Perhaps most renowned for its stupendous views, stunning lakes and awesome Kendal mint cake, the Lake District is also known to be an epic playground for outdoor enthusiasts. Here’s a handful of some of the best the Lake District has to offer.

1. Helvellyn, Keswick

Photo: Steve Broomfield

Helvellyn, the highest mountain in England that you can legally ride on, is a challenge only the brave-hearted should take on. Listed one of the UK’s most challenging mountain bike routes, the route involves climbing, biking and vertical descents. You need to made of tough stuff to tackle this ride.

To break you in gently, the route starts on relatively flat and smooth terrain in Ullswater. Kennel Cove (around half way into the route) is a great place to stop and catch your breath as it is a spot which gives you a panoramic view of the stunning landscape around you.

Another option is to take on the popular ridge walk across Helvellyn taking in Striding Edge and Swirral Edge along the way. It’s one of those routes that you just have to tick off once in your lifetime.

2. Blencathra, Keswick

Photo: Andy Harbach

Blencathra, situated in the northern quarter of the Lake District, has one of the area’s most feared ridge walks, Sharp Edge. An enemy to those with vertigo, Sharp Edge is an extremely exhilarating scramble for those who have a head for heights. Just don’t look down.

Exposed and out in the open, once on top of the knife-life edge, the only way to go is forward.

Don’t worry though, there are alternatives way to finish the walk. Scales Fell or Doddick Fell are the easiest ways out or try Halls Fell for slightly more of a challenge.

3. Lake Windermere, Cumbria

Photo: Chris Geatch

Lake Windermere, the largest lake in England, is a playground for watersports enthusiasts. With over 10 miles of water, you’ll never run out of space. From wakeboarding to waterskiing and sailing to swimming, Lake Windermere offers it all.

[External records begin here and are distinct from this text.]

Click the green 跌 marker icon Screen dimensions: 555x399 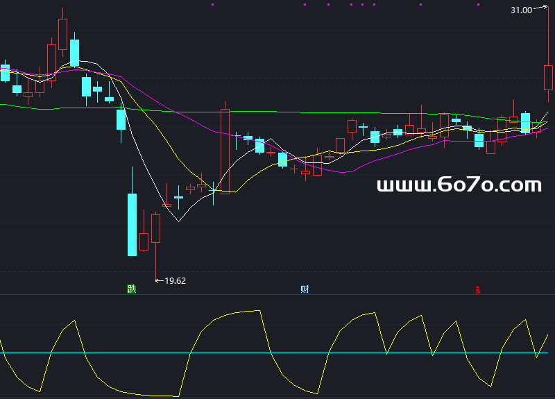(x=132, y=289)
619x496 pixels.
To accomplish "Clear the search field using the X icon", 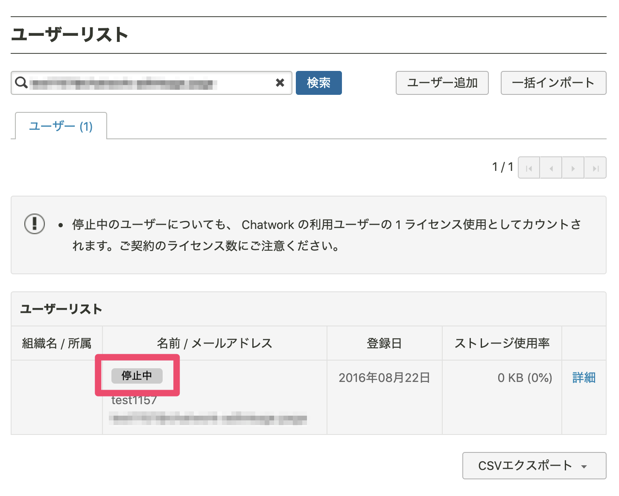I will click(x=280, y=83).
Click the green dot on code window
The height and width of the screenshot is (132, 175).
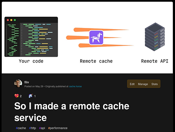(x=15, y=20)
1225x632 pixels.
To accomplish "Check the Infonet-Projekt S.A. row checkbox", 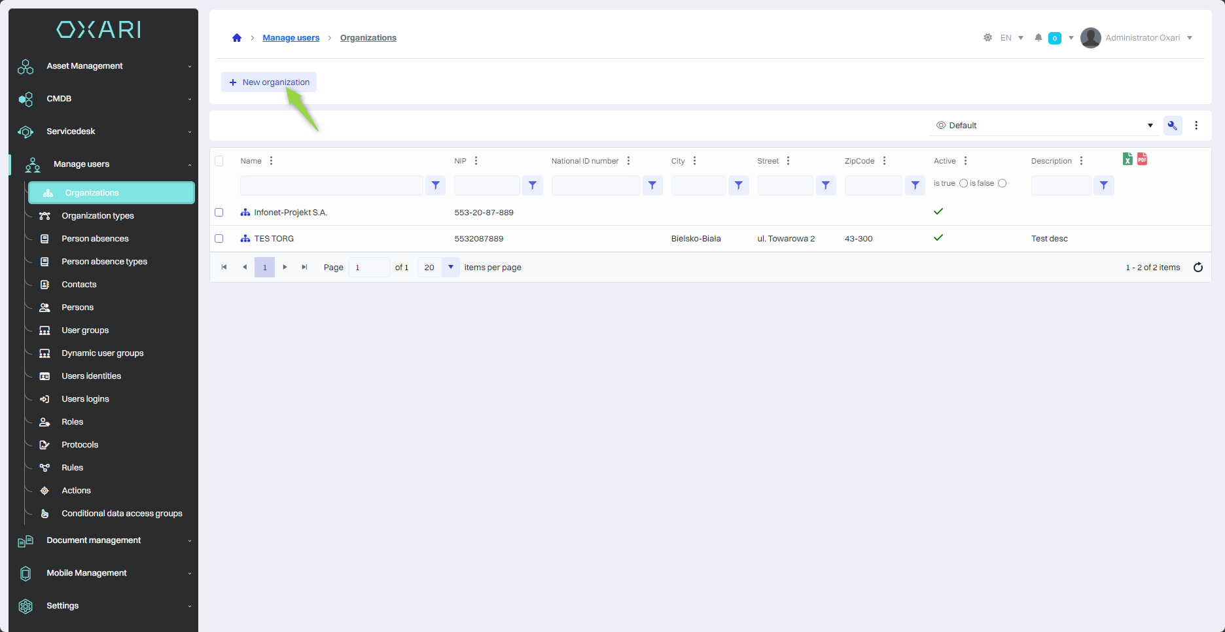I will (219, 213).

As well as being a popular place for adventurers to hang out, part of ‘The Three Lakes’ challenge is held here, as competitors swim its length.

Alternatively, for those looking for a day off from the thrashing about, the perimeter of the lake makes for a stunning walk so you can watch all the action from the sideline.

4. Napes Needle, Cumbria

Photo: Sea Kayak Oban

Nestled in the heart of the Lake District, Wasdale Valley has been known to be referred to as the birthplace of rocking climbing by enthusiasts. Packed with a number of climbs, some more testing than others, it is a valley that only the daredevils among us should seek out.

After clambering up the valley and pausing every so often to take in the stunning views, you should stumble across Napes Needle, a 20m vertical ascent. At the top of the pinnacle, with your head almost in the clouds, you will get a view of the Lake District like no other.

Far from a walk in the park, the ascent which is graded hard to severe, is a climb which should only be tackled by confident climbers with a sufficient amount of experience. Once you’ve crawled your way to the top, it’s time to prepare for the hardest bit, getting back down.

5. Hodge Close Quarry, Ambleside

Photo: Andrew Bowden

Hodge Close Quarry, a disused deep excavation of green-coloured slate is a popular spot for abseils and deep-cave diving. You’re going to need to wear your diving suit under your climbing gear for this adventure…

The 45m vertical drop makes for an epic abseil as you’ll find yourself slipping and skidding off the slate walls.  Once you’ve found your feet (it might take a while) it’s time to take the plunge.

Prone to flooding, the cave turns into an underwater paradise. It’s definitely worth the plummet. Around 24m deep, there is a tunnel entrance which leads to three chambers and two interconnecting tunnels.

6. Stickle Ghyll, Langdale

Photo: Andrew Bowden

A scramble, a ramble and the odd tumble, Stickle Ghyll is the place for an ultimate adventure. It does exactly what it says on the tin – it can get you into some sticky situations.

With gushing waterfalls, large rock faces and neck-deep pools of water, Stickle Ghyll is the Lake District’s adventurous playground and an ideal place to try out gorge walking and canyoning.

You’ll definitely see a different side of the Lake District, you just need to hope it’s not from an upside down or underwater angle. A drink of some sort will be the order of the day afterwards. Perhaps the stronger the better. It’s a good job Sticklebarn pub is only round the corner.